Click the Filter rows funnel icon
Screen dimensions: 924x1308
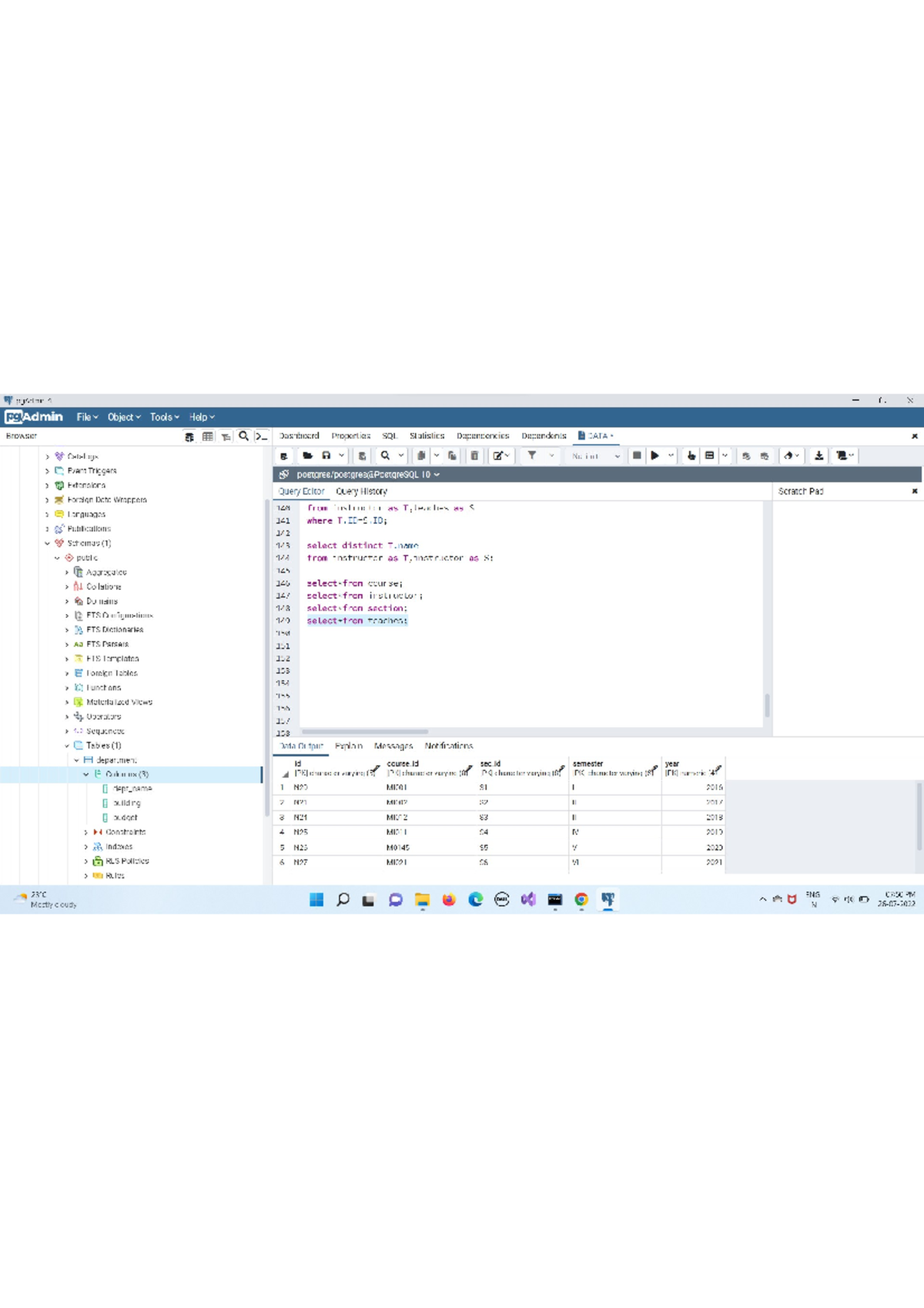(531, 456)
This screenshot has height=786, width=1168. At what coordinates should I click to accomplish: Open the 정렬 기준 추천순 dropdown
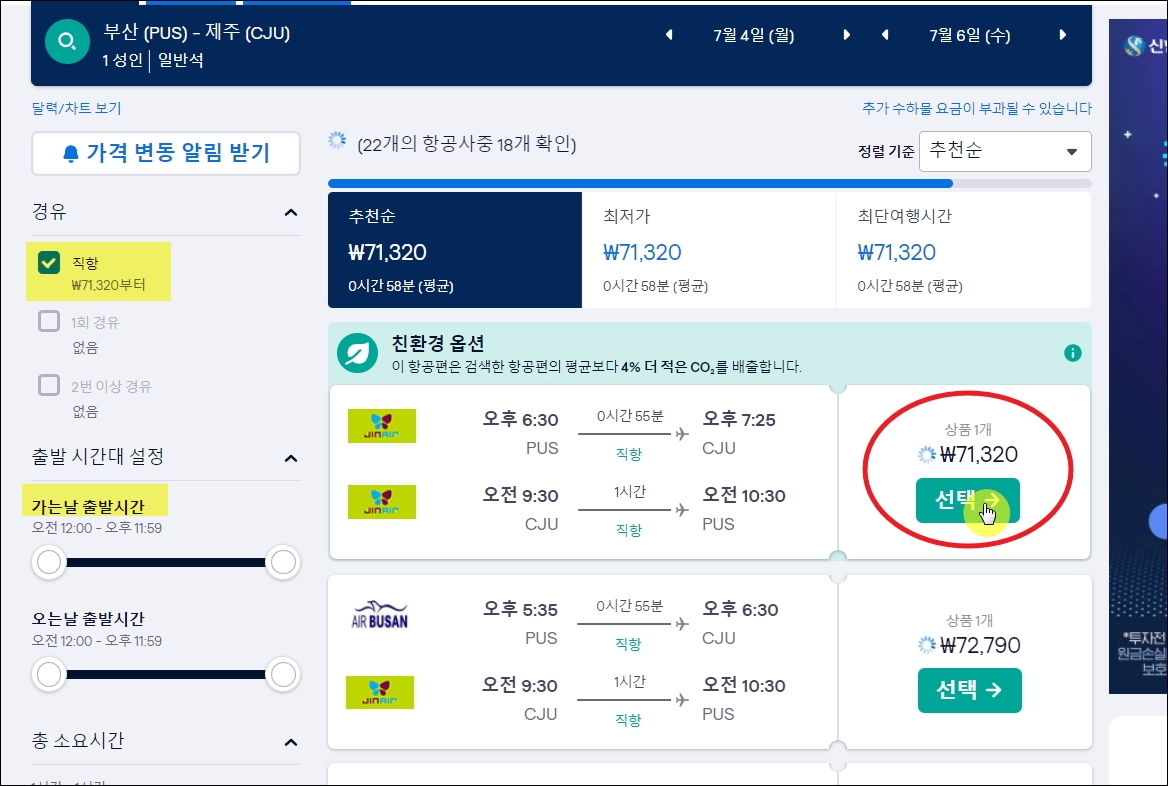[1005, 151]
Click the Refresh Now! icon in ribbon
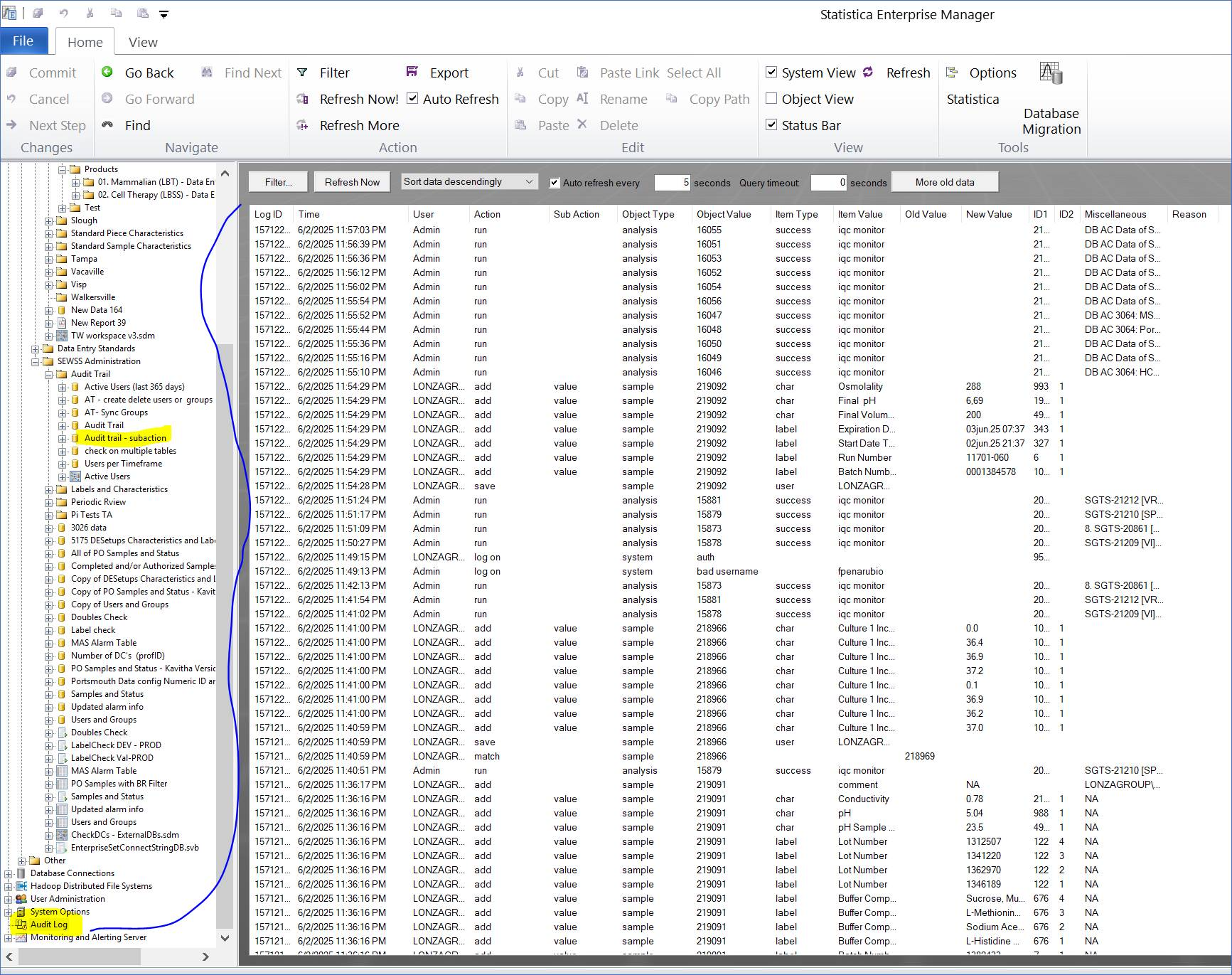 click(302, 99)
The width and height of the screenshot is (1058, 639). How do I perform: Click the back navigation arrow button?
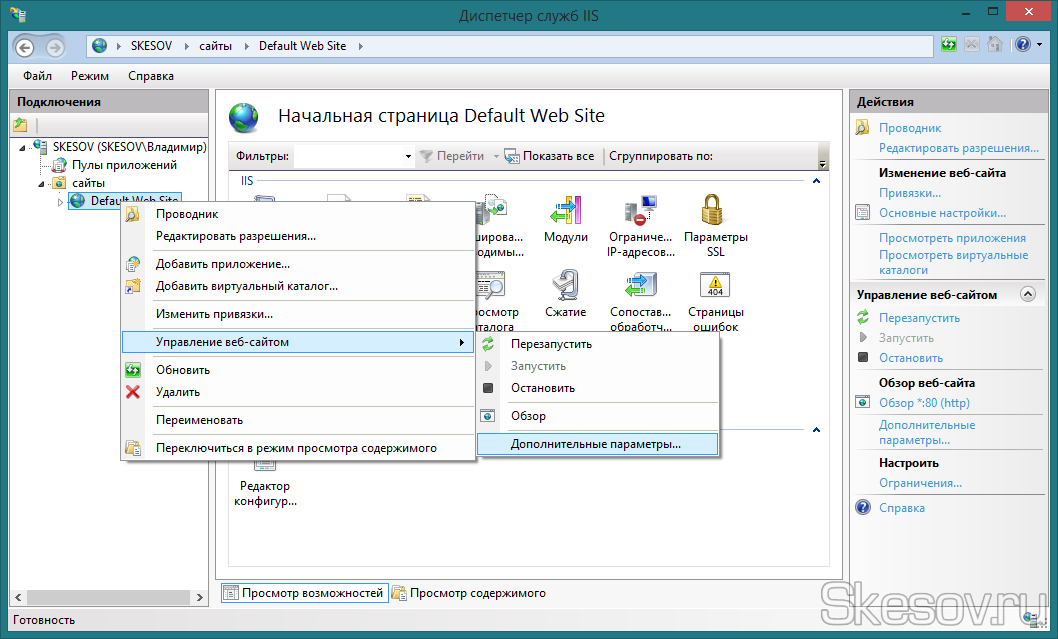(x=25, y=47)
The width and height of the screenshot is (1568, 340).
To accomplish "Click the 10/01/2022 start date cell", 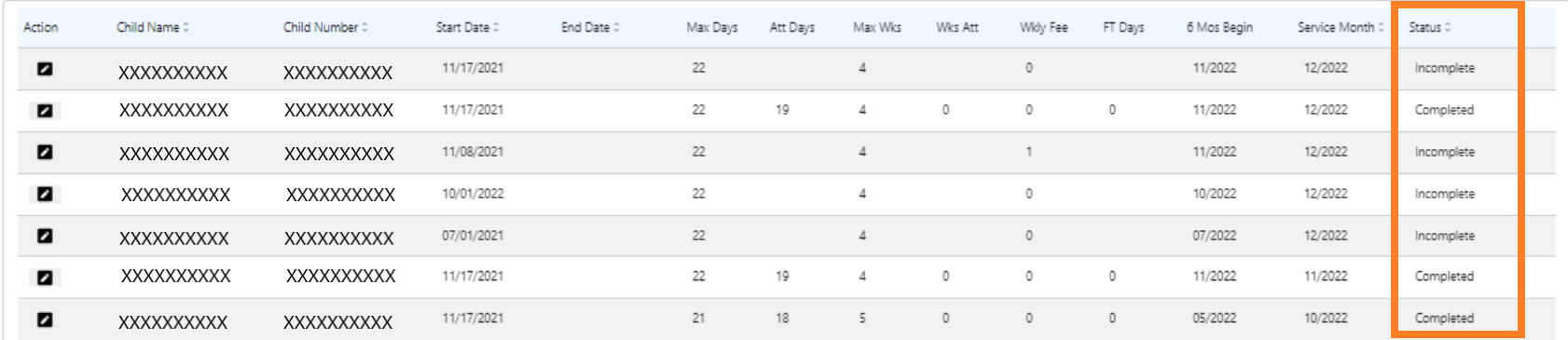I will click(x=473, y=194).
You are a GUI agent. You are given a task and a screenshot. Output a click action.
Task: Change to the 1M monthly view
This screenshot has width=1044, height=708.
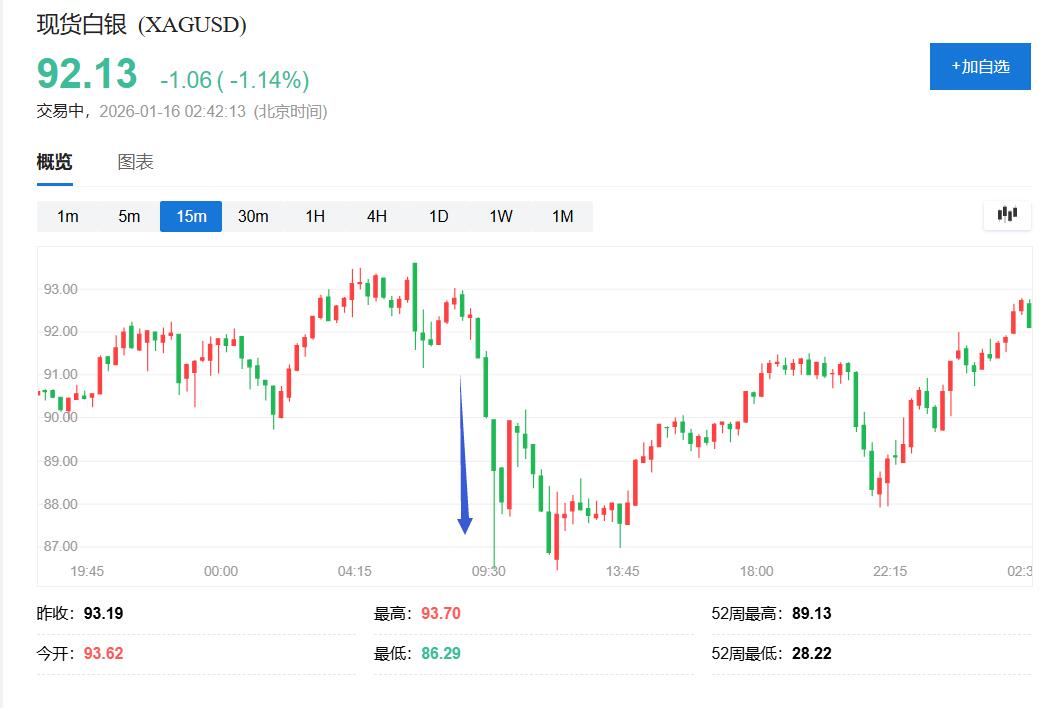[x=563, y=216]
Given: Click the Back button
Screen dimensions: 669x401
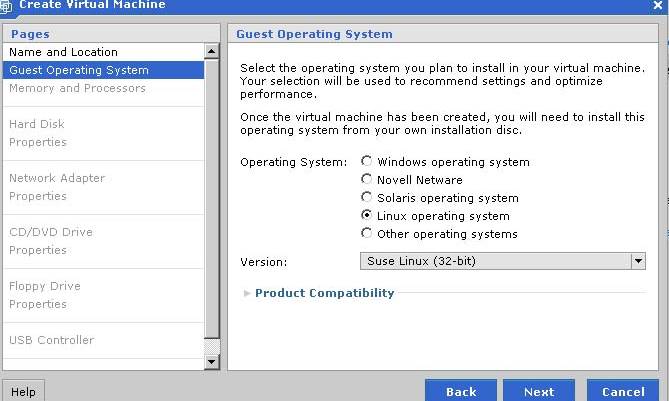Looking at the screenshot, I should pos(460,391).
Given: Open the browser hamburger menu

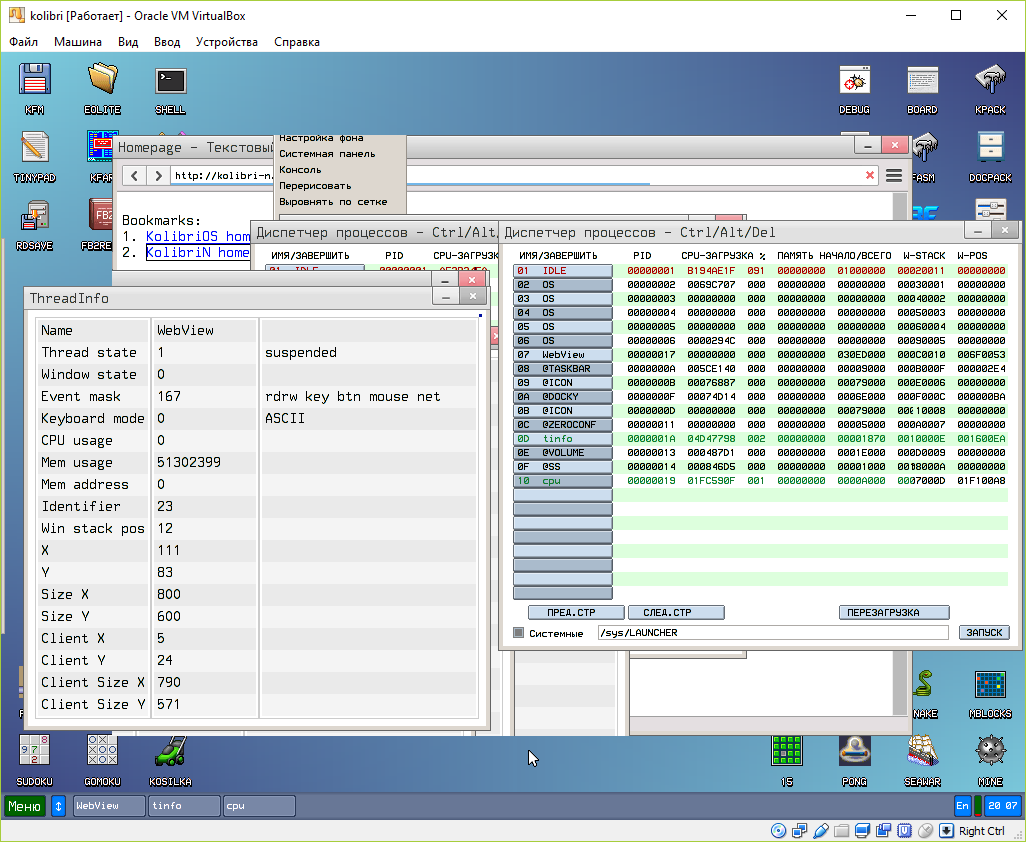Looking at the screenshot, I should point(894,175).
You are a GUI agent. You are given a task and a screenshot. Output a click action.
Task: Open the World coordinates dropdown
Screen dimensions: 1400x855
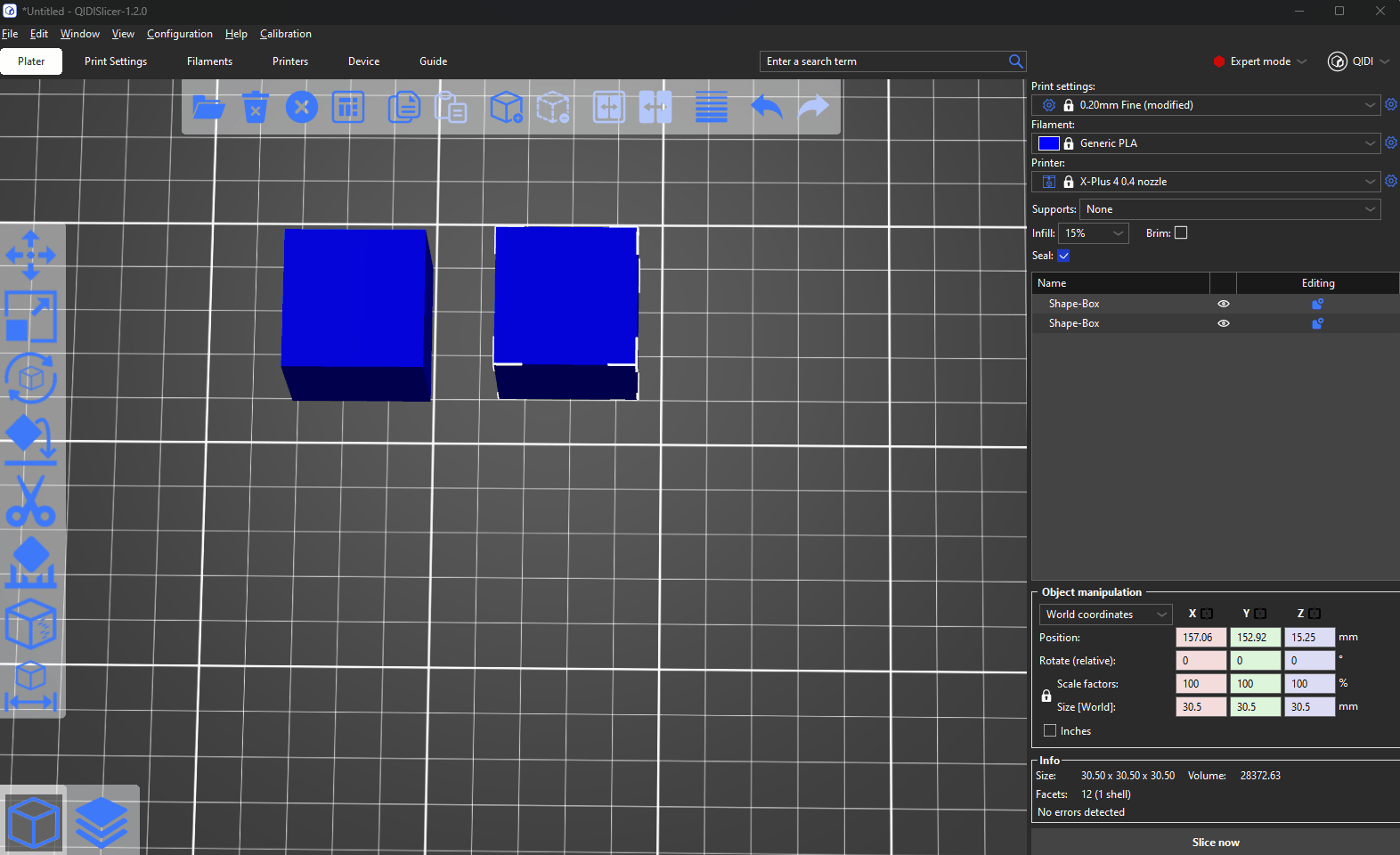[x=1105, y=615]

### EXERCISE PROMPT
Rewrite the items as a numbered list, beginning at the line that contains "Given: Click the Back button" and continuing through the last item, with both ends included. Omit blank lines and the pictures.

### RESULT FOR THIS TASK
1. Given: Click the Back button
2. Screen dimensions: 669x401
3. Looking at the screenshot, I should pos(460,391).
4. Given: Open the browser hamburger menu
5. Looking at the screenshot, I should point(894,175).
6. You are a GUI agent. You are given a task and a screenshot. Output a click action.
7. Task: Open the World coordinates dropdown
8. Screen dimensions: 1400x855
9. [x=1105, y=615]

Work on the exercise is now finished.